Traces of “Three Songs to Re-member: A Tree, A Fruit, A Seed”

In this performance, in an intimate form of storytelling and exchange with the audience, I try to move through landscapes of memory and loss, of grief and joy, exploring what it means: To inherit a tree that you can never touch, to pass on a trauma to your child, and to conserve seeds of people that are being exterminated.

This work was born during the ongoing genocide in Gaza and war on Lebanon. A simple humble gesture to re-narrate a story of a Palestinian peasant, my grandma Zohra and to undo the violence of the dominant narratives that attempt to erase the history of a land and its people.

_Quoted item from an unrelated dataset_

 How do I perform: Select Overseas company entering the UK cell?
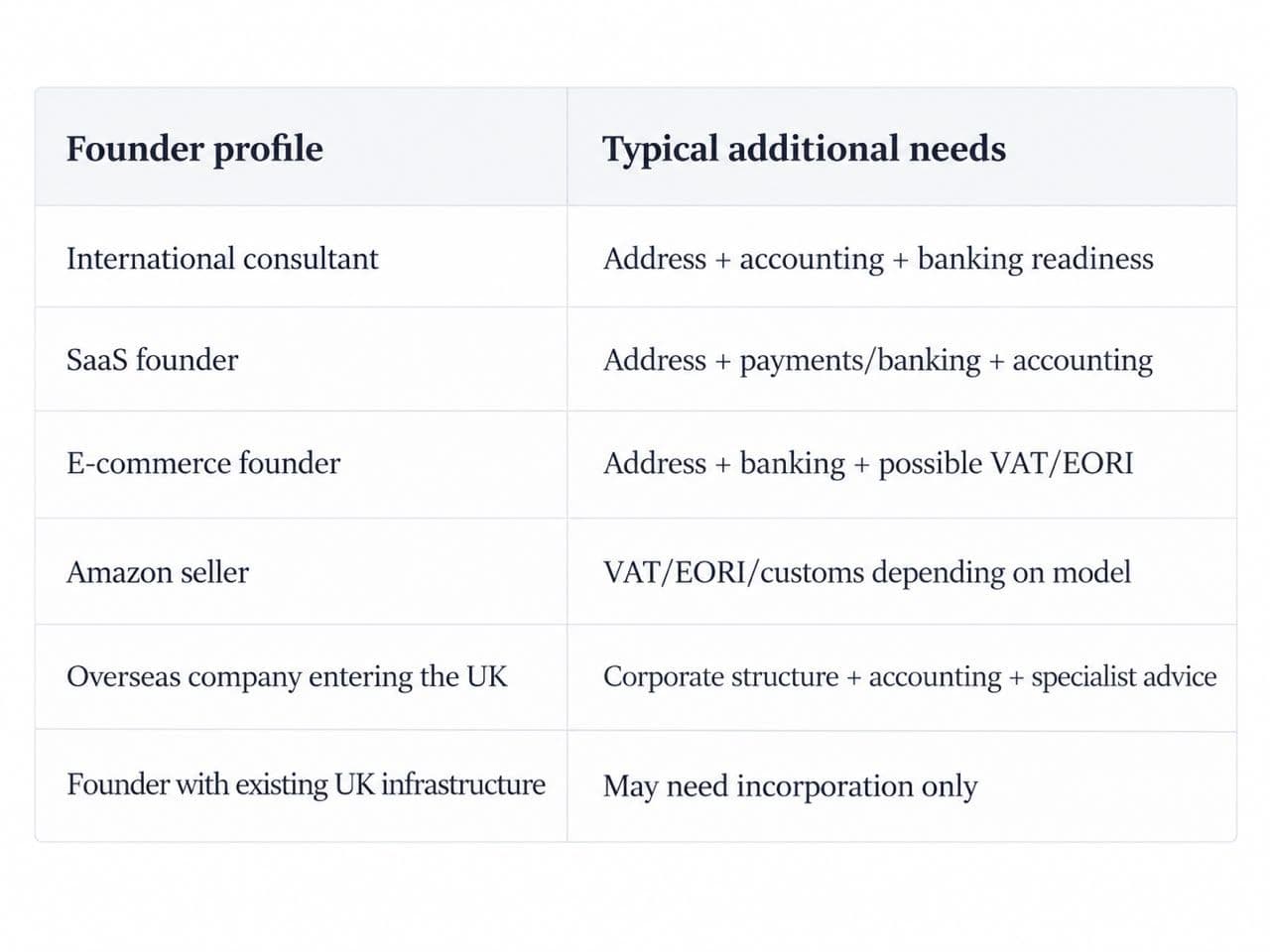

The audience gathers around a 2×3 m piece of textile with more than 600 dried figs sewed on it. An image that I carry with me from the work my grandmother did. The narration moves between memories and reflections, alternated with recorded Sicilian songs by Curamuni, inviting the audience at one point to taste a fig, and later to replace it with a word about something they have inherited. 

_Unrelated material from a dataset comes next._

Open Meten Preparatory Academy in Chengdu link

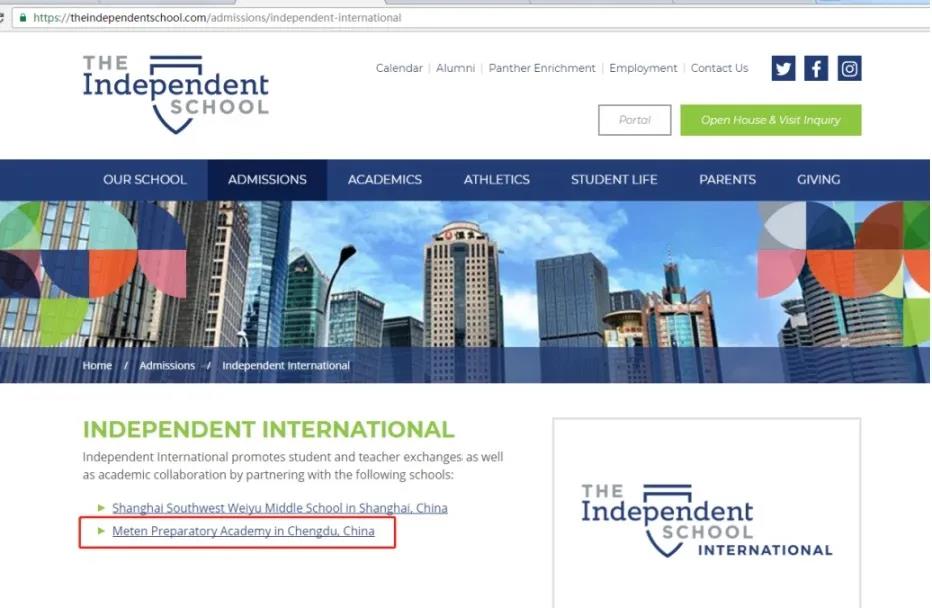pyautogui.click(x=243, y=531)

An invitation to place ourselves individually and collectively within the pain and the loss. To engage in a simple gesture of reparation and witnessing. To resist together the idea of a dead earth-as-resource, choosing instead to reanimate the soil with past histories and future imaginaries. To be in solidarity with others losing their soil and acknowledging that we are next.

This project strives to hold in tender balance the loss and grief we feel, and the hope that seeds, trees, children, songs and stories embody.